While much of the wedding planning process focuses on the reception, don't forget that your ceremony is the reason behind the big party! Before the big day, you will meet with your officiant or potential officiants to discuss the wedding ceremony and any pre-ceremony requirements. Discover whether the officiant is open to your ideas, and ultimately decide if the three of you want to work together. Here are the questions you must ask:

• Are there any pre-wedding requirements, such as counseling?

• What is the ceremony fee? Is the fee a donation?

• Is the officiant open to any personal ideas for ceremony? For instance, is he or she open to non-secular vows, readings or songs?

• Will the officiant give a sermon or a speech?

• Will you have input in the ceremony, and will you be allowed to review the sermon or speech beforehand?

• If you don't already have a ceremony site, can the officiant make any recommendations?

• If the officiant is the site officiant, are there any ceremony site restrictions such as flash photography, videography, music, dress code, décor, tossing items?

• What items does the ceremony site/officiant provide, and what must you bring yourself? (pews, isle runners, microphone, etc.)

• What will the officiant wear?

• What time will he/she be available for the rehearsal?

• Should you bring your marriage license to the ceremony, or will you sign it beforehand?

Important Things to Consider

Demeanor - His or her personal demeanor should reflect the mood you envision for your wedding. Some ceremony officiants may be light and jovial - often interjecting sermons or speeches with bits of humor, while some have a more formal and solemn style.

If you don't already have a relationship with this person -consider whether you like his/her style and whether you would enjoy working with this person. Remember - your ceremony officiant performs the most important service at the wedding. He or she is the one who will officially pronounce you man and wife, which is the sole reason for the big event in the first place (don't lose sight of this!). You should feel comfortable inviting this person to share such an intimate moment in your life.

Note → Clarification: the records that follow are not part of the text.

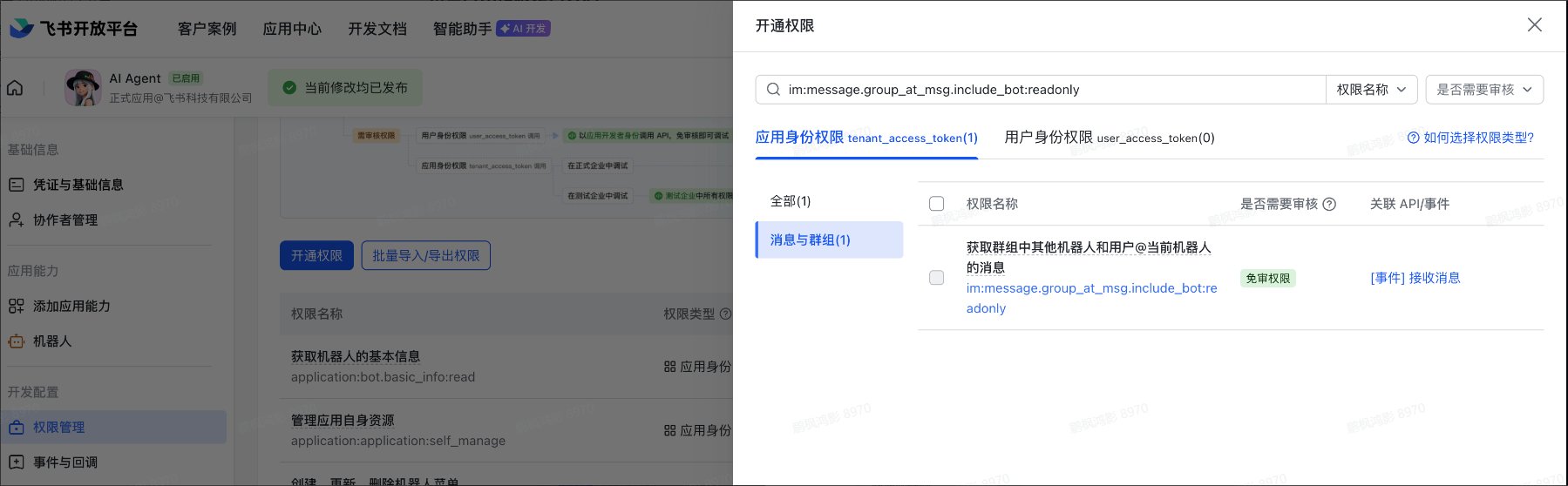The width and height of the screenshot is (1568, 486).
Task: Open the AI Agent app avatar
Action: 83,88
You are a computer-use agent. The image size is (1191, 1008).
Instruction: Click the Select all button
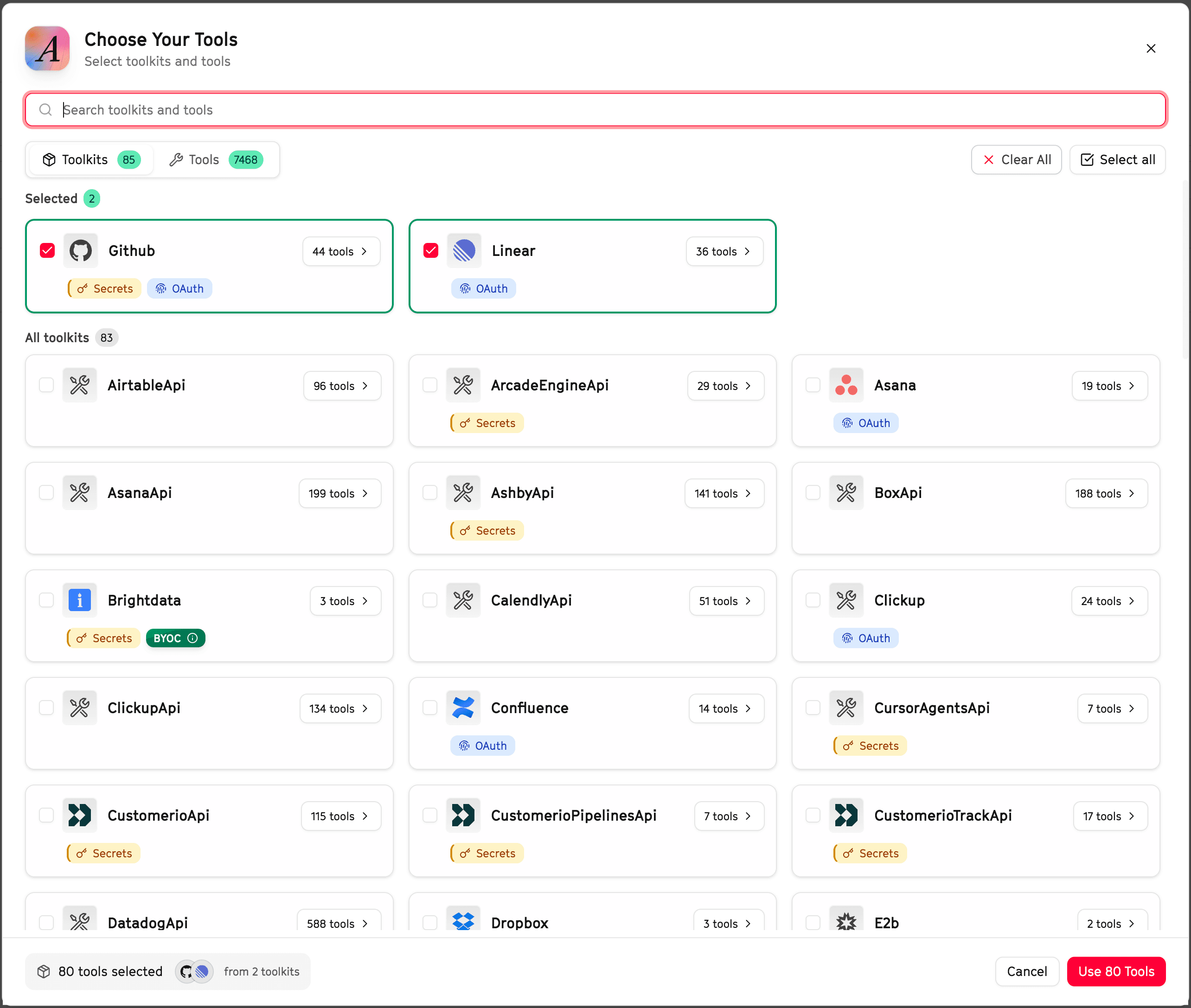tap(1117, 159)
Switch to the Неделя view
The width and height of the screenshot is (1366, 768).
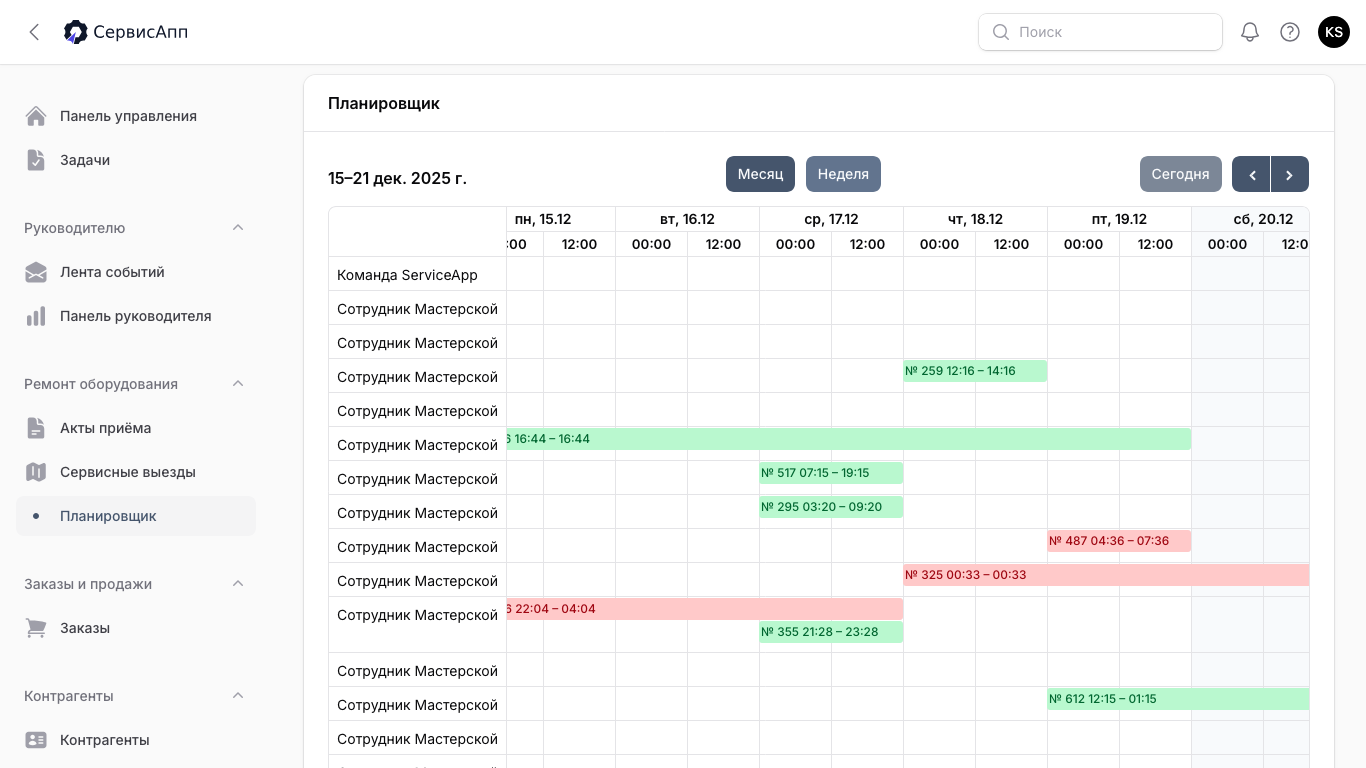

Your officiant can offer guidance along the way, spiritual and non-spiritual, such as resolving family conflicts etc. Don't hesitate to speak with your officiant regarding these personal matters.

Also consider inviting your officiant to your rehearsal dinner as well. It's a nice gesture that will be appreciated, and if your family does not already have a relationship with your officiant - this is a great way to introduce everyone.